A recent paper in Eurosurveillance (Shepherd et al) describes investigation of monkeypox in animals from UK households with an infected person.
This involved owner-reported information…owners were asked if their animals were sick, and if so, that would prompt discussion about whether it might be monkeypox and whether testing was indicated. That’s obviously an easy way to investigate things, but it has a few weaknesses.
- Mild disease might be missed. While raging pox-like skin lesions would hopefully be identifiable, subtle skin lesions, enlarged lymph nodes and some other potential signs of monkeypox wouldn’t likely be picked up by the average pet owner.
- Owners might be fearful of the implications of infection (e.g. quarantine) and fail to disclose potential issues.
Still, it’s useful to look at the results.
154 animals from households with a person with monkeypox were reported. That included 42 dogs (including one household with 13 dogs), 26 cats (from 14 households), as well as 5 ‘rabbits or guinea pig’s, one group of 7 ‘mammalian livestock’, one group of 64 poultry, and a smattering of tropical frogs, a snake and one ‘unspecified’ animal. We can largely disregard the poultry, reptile and amphibian data since there’s not much reason to think those species are of any concern, so that leaves us with no evidence of overt disease in 80 mammals of different species. Good news.

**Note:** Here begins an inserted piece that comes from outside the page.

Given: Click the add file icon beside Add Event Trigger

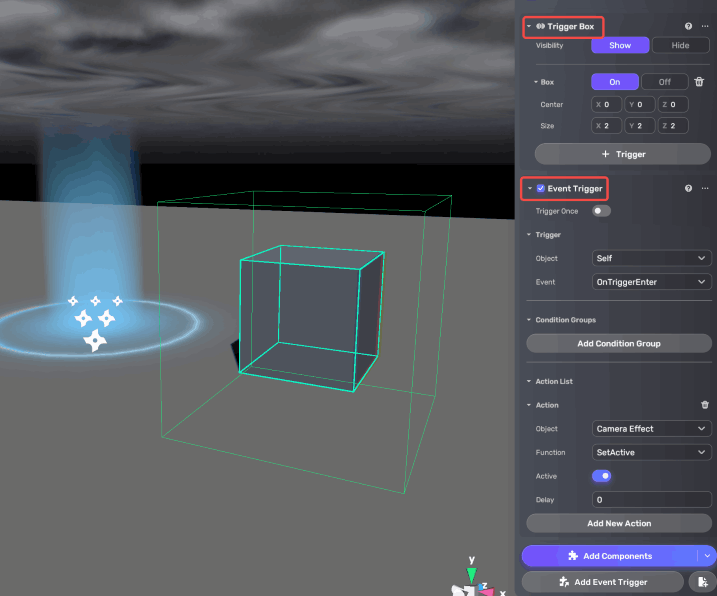Looking at the screenshot, I should 704,581.
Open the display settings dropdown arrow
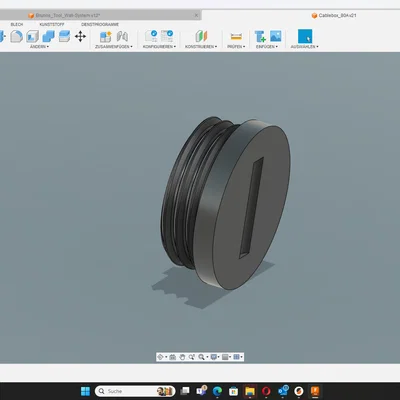 [x=219, y=357]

The other big thing that is missed is assessment of subclinical infections, situations where the animal is infected (and maybe infectious) but is not showing any signs of infection. That’s a particular concern for potential reservoir species.
So, what can we take home from this study?
The big thing this study suggests is that severe infection of pets is unlikely. It doesn’t prove it can’t happen, since the numbers are relatively small, but it shows that transmission to pets and subsequent serious disease is probably uncommon, if it occurs.
That’s useful information.
It’s still just one step on our pathway to understanding more about the potential for human-animal (and human-animal-human) transmission, as well the range of species that are susceptible to this virus.
While there are limitations that are easy to pick apart, this is still an important and useful study. We need more intensive study with veterinary examination and testing of exposed animals, including larger numbers of animals and diverse species, to figure out more, but this study is still useful to provide some general guidance and help us think about next steps. Getting animals examined and tested isn’t a cheap, easy or fast process (we’ve had a really hard time recruiting for our surveillance study) so quick and basic studies like this can help fill in some preliminary gaps.